Speaker: Christopher Potts (Stanford University)
Title: Inducing Interpretable Causal Structures in Neural Networks
Abstract: Early symbolic NLP models were designed to leverage valuable insights about language and cognition. These insights were expressed directly in hand-designed structures, and this ensured that model behaviors were systematic and interpretable. Unfortunately, these models tended also to be brittle and specialized. By contrast, present-day models are data-driven and can flexibly acquire complex behaviors, which has opened up many new avenues. However, the trade-offs are now evident: these models often find opaque, unsystematic solutions. In this talk, I’ll report on our ongoing efforts to combine the best aspects of the old and new using techniques from causal abstraction analysis. In this method, we define high-level causal models, usually in symbolic terms, and then train neural networks to conform to the structure of those models while also learning specific tasks.
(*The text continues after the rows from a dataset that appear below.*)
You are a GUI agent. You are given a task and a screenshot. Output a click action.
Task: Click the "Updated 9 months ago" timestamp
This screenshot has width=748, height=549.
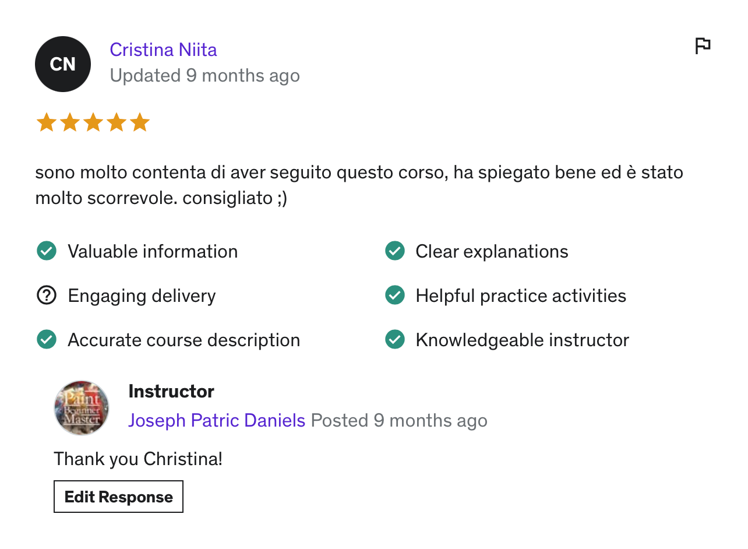204,76
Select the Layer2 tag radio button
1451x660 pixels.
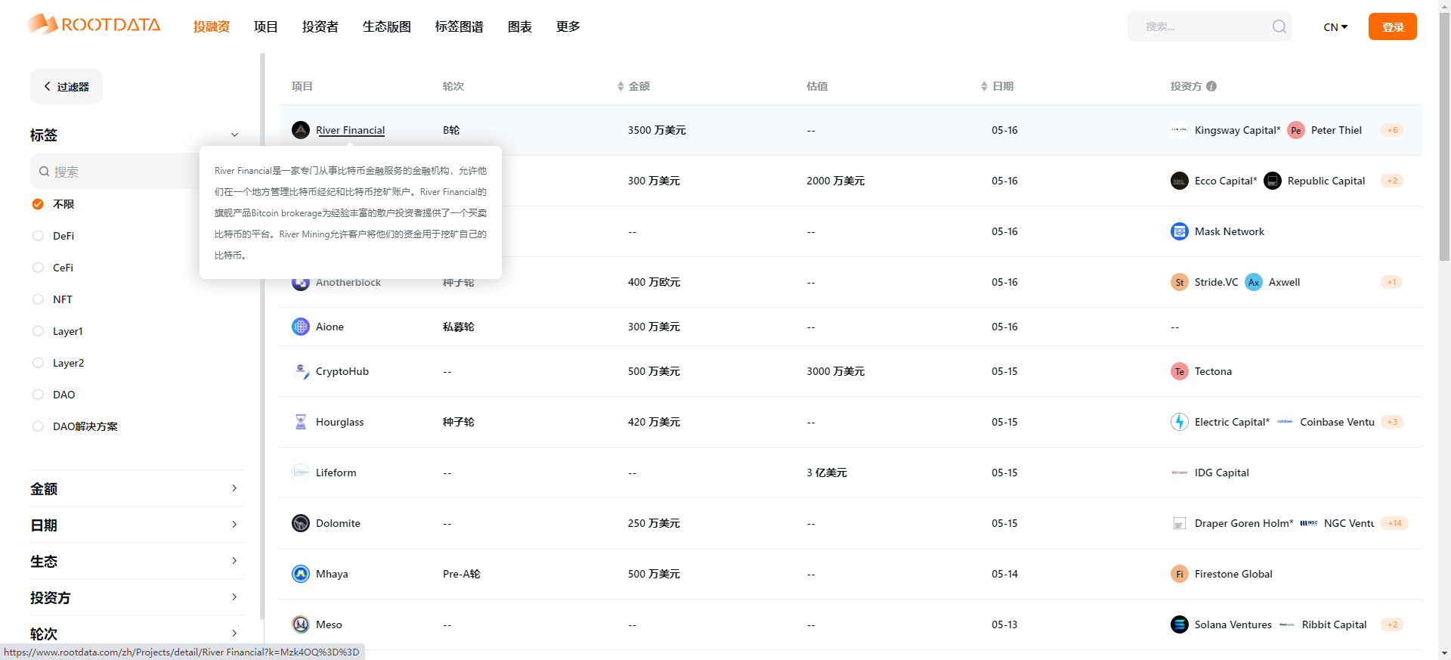coord(39,363)
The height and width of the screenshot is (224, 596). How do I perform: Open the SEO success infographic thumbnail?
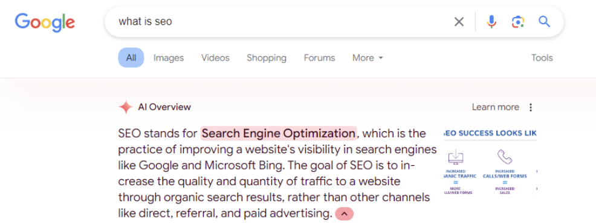pyautogui.click(x=490, y=163)
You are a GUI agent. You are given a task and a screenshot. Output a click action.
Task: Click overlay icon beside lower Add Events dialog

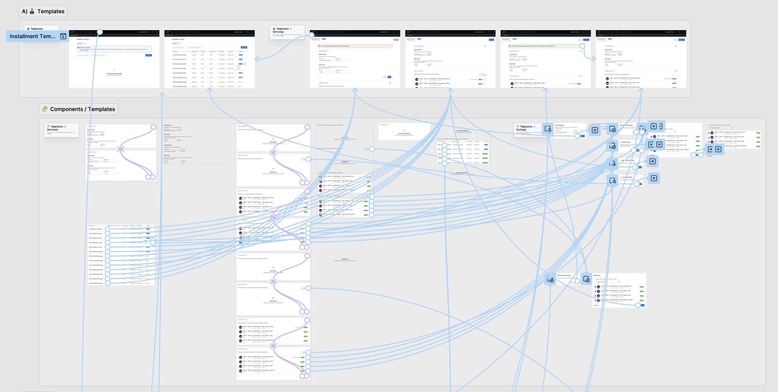(x=586, y=279)
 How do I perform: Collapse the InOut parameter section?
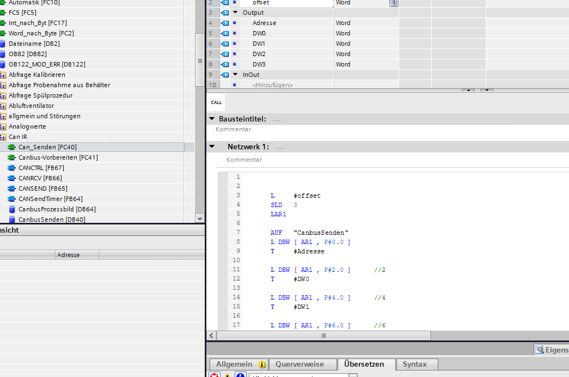[235, 75]
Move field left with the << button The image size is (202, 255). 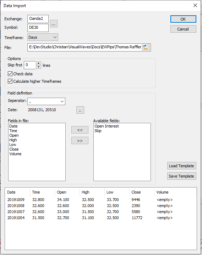pyautogui.click(x=80, y=130)
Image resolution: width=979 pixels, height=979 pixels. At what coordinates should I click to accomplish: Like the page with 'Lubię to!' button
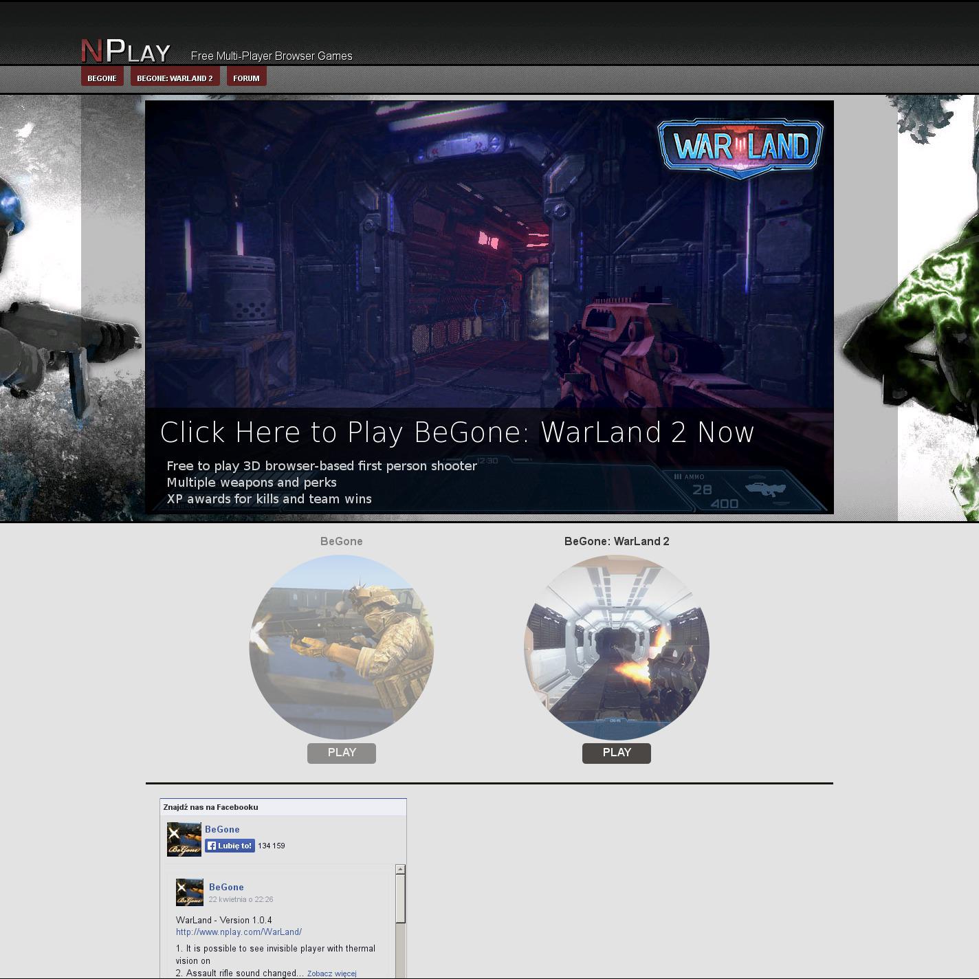tap(230, 846)
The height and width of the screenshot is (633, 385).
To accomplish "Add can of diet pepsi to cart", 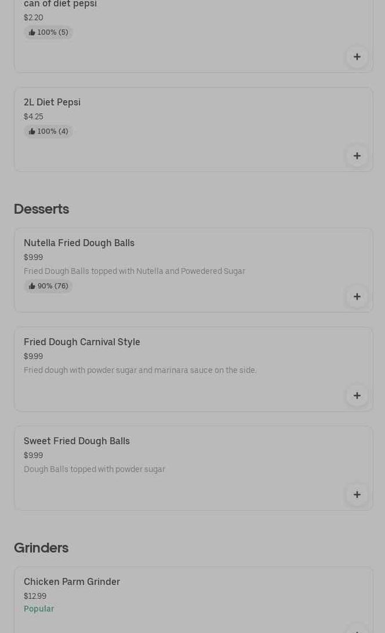I will click(x=357, y=57).
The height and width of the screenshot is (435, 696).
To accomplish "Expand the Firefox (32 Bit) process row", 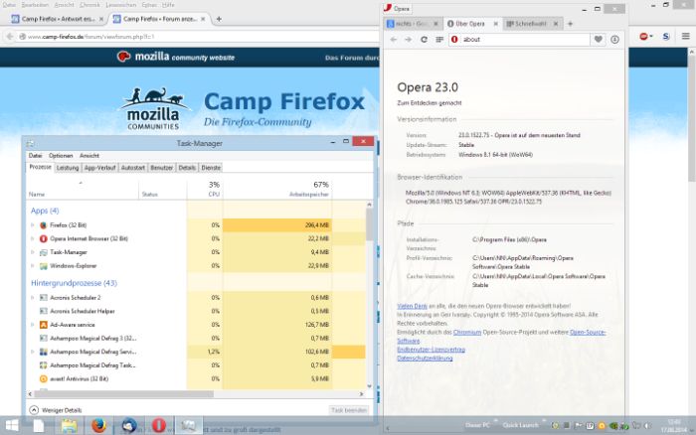I will tap(32, 225).
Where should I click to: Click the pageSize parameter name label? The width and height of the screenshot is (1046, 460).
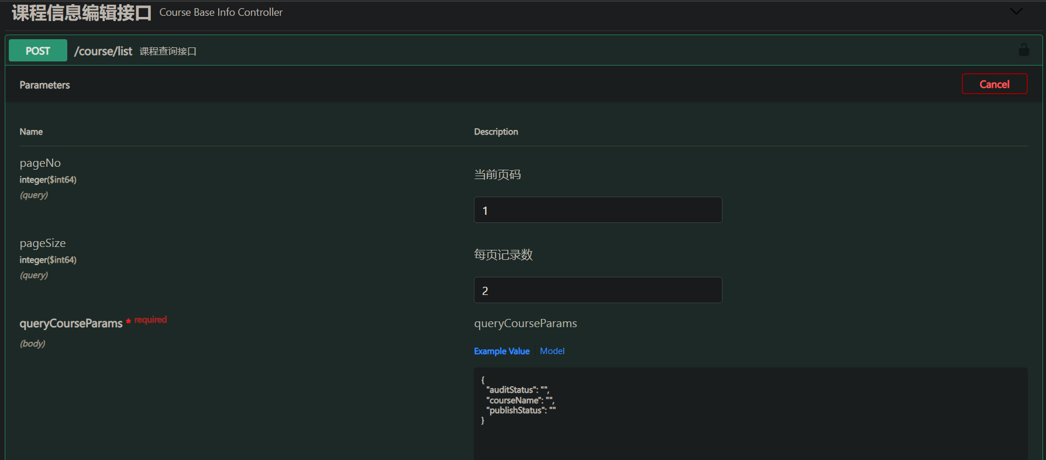click(x=43, y=243)
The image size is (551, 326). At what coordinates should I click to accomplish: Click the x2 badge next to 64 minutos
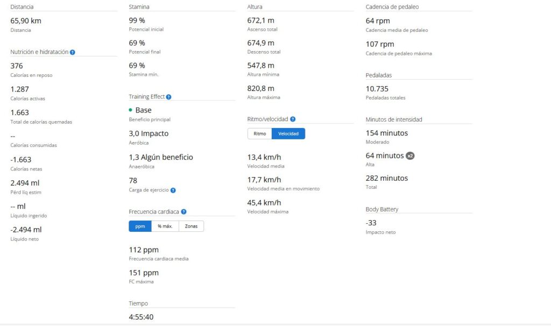pos(410,155)
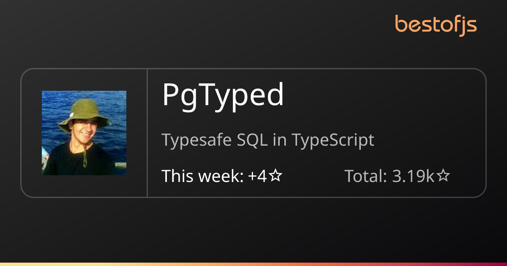Screen dimensions: 507x266
Task: Select the "This week:" label
Action: coord(202,176)
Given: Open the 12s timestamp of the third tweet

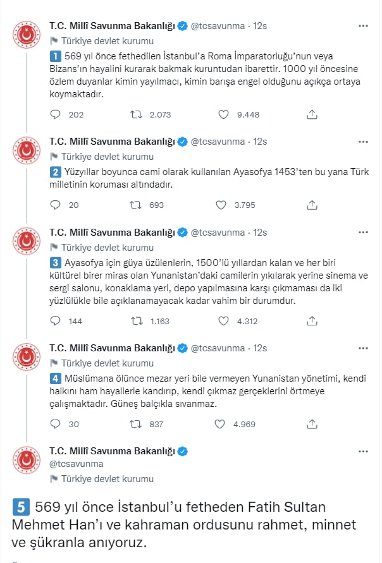Looking at the screenshot, I should coord(260,233).
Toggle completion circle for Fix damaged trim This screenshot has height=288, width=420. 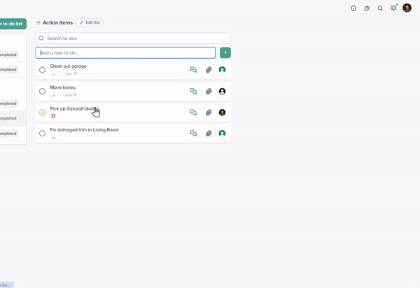point(43,134)
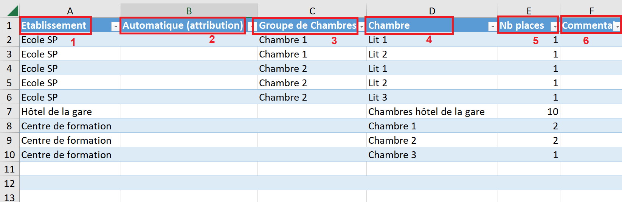The width and height of the screenshot is (622, 202).
Task: Click the Hôtel de la gare cell
Action: pyautogui.click(x=57, y=112)
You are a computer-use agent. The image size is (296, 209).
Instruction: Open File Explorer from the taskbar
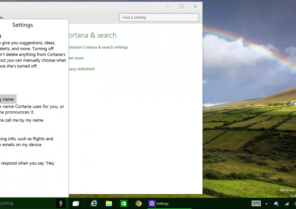pyautogui.click(x=109, y=203)
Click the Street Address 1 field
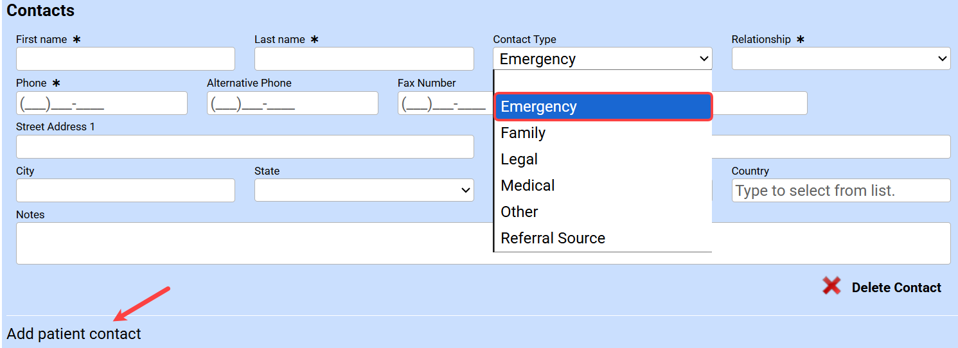958x348 pixels. [245, 146]
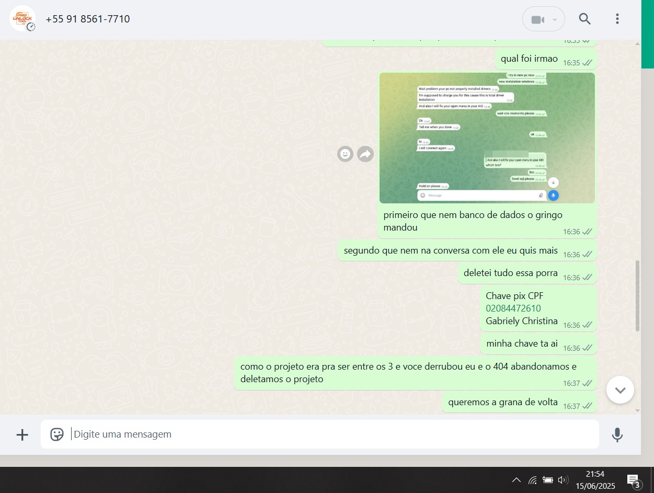The width and height of the screenshot is (654, 493).
Task: Click the chat vertical scrollbar thumb
Action: tap(637, 295)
The central technical piece is interchange intervention training (IIT), in which we swap internal representations in the target neural model in a way that is guided by the input–output behavior of the causal model. Where the IIT objective is minimized, the high-level model is an interpretable, faithful proxy for the underlying neural model. My talk will focus on how and why IIT works, since I am hoping this will help people identify new application areas for it, and I will also briefly review case studies applying IIT to natural language inference, grounded language understanding, and language model distillation.